>> start DATA FOR THIS TASK
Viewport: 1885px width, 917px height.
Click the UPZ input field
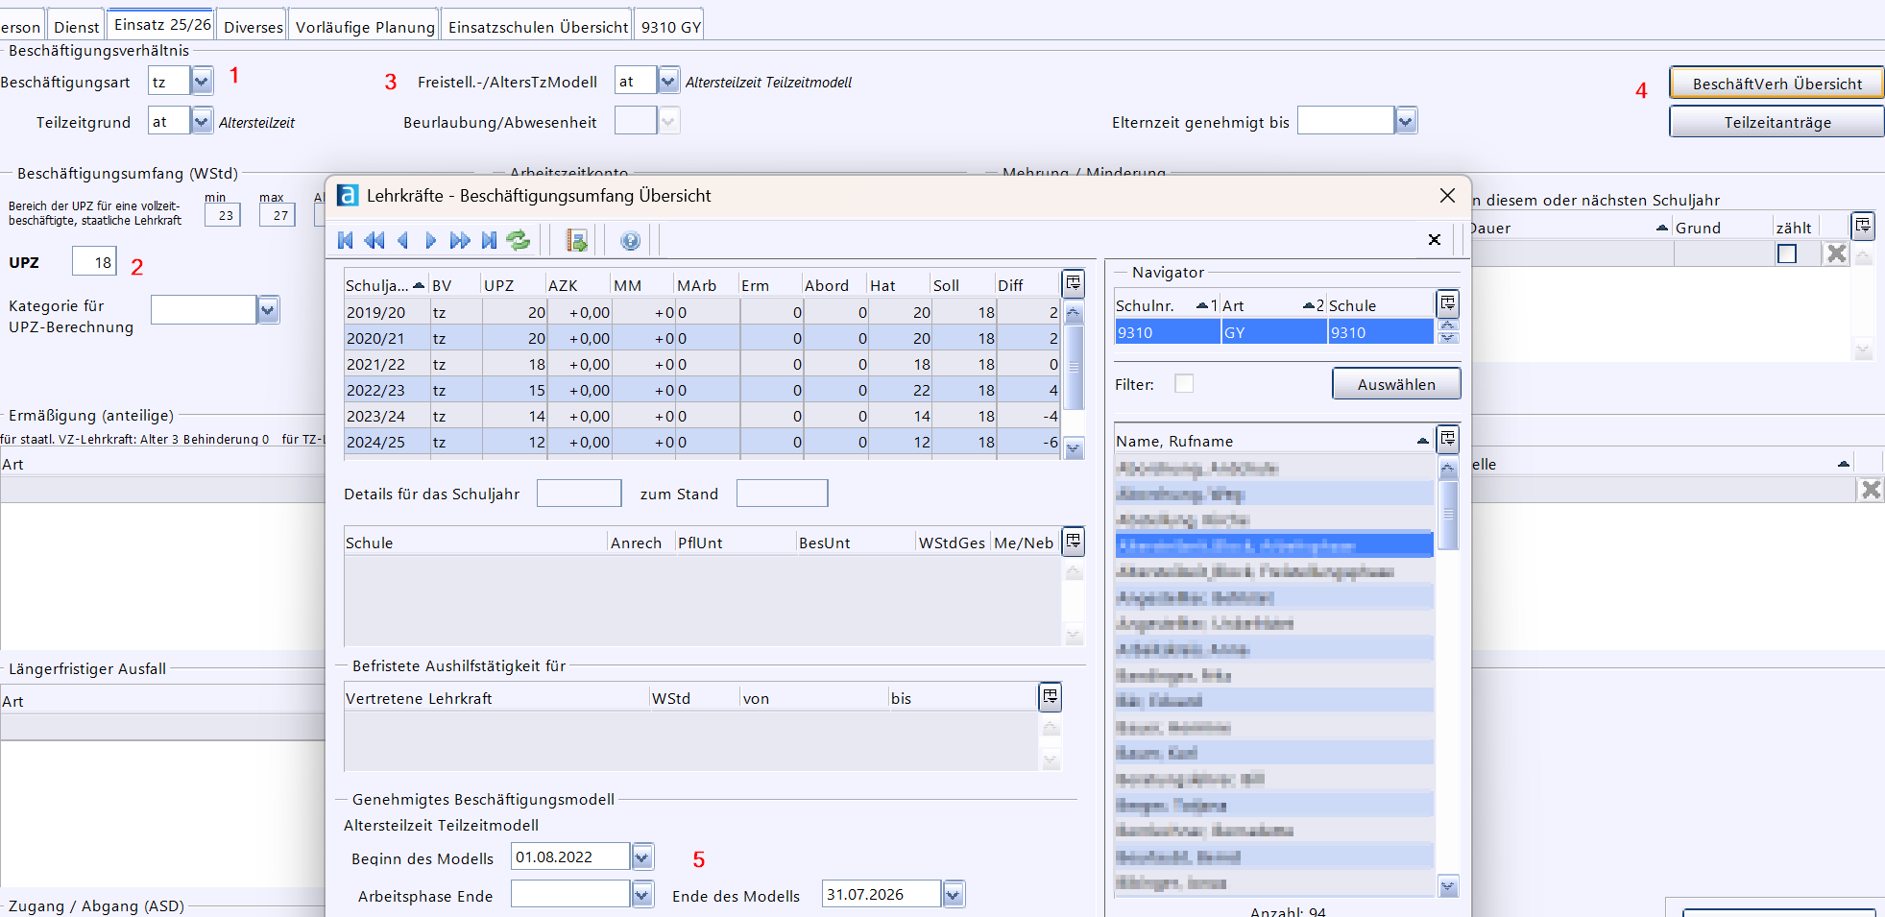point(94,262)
>> end DATA FOR THIS TASK
>> start DATA FOR THIS TASK
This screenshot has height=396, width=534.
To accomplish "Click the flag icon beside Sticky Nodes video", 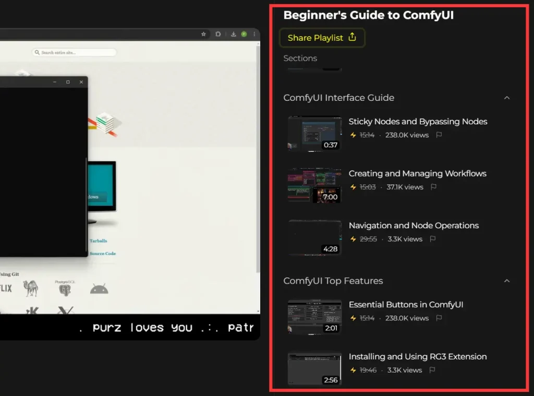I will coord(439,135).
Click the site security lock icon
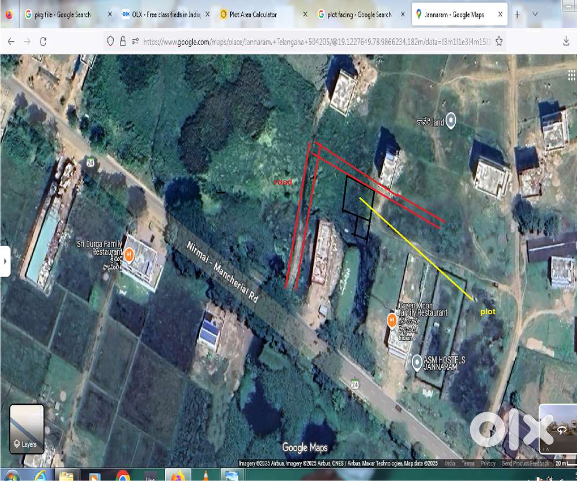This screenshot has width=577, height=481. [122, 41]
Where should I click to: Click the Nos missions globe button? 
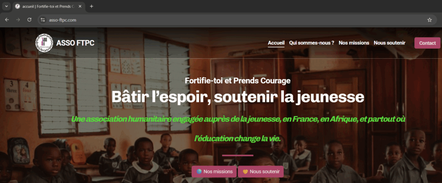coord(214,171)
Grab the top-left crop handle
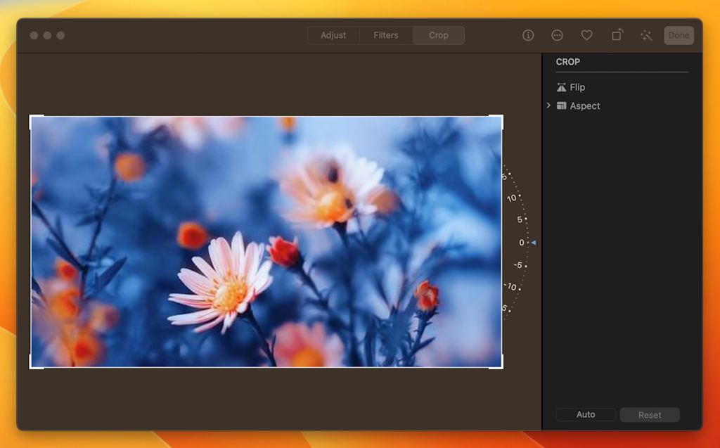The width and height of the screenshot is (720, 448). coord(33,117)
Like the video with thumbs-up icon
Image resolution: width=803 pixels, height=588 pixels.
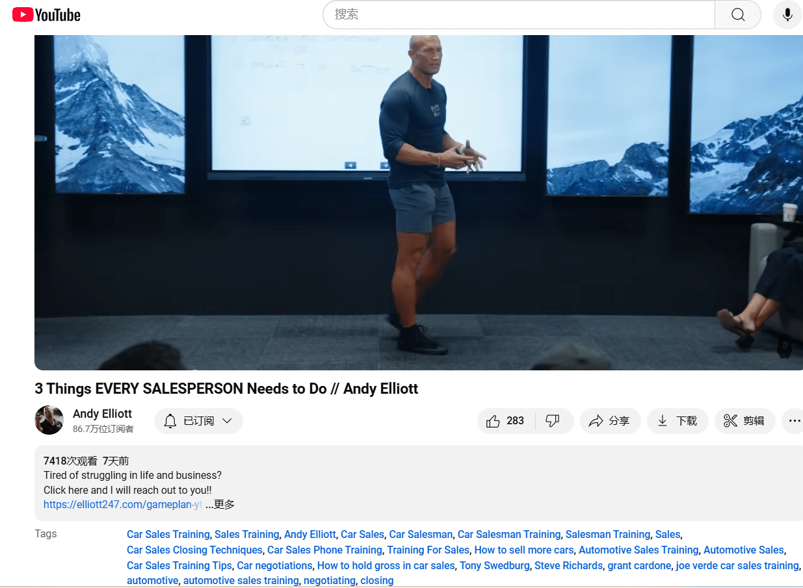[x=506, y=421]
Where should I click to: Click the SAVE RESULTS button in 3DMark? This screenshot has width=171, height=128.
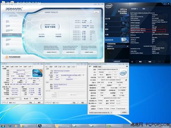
>> end DATA FOR THIS TASK
>> start DATA FOR THIS TASK
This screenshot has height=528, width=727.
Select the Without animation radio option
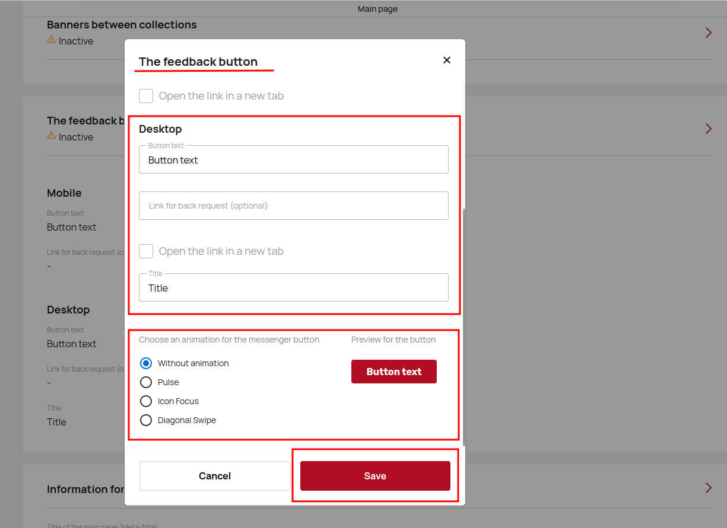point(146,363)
>> end DATA FOR THIS TASK
● EXERCISE DIRECTIONS
Output the stretch of the listing from the line containing "Like the video with thumbs-up icon" through the line containing "Where should I click to: Click the SAVE" as a JSON list of strings, one string per line. Skip any blank lines and leave the pictures out.

● EXERCISE ANSWER
[
  "Like the video with thumbs-up icon",
  "Image resolution: width=803 pixels, height=588 pixels.",
  "[x=506, y=421]",
  "Where should I click to: Click the SAVE RESULTS button in 3DMark? This screenshot has width=171, height=128."
]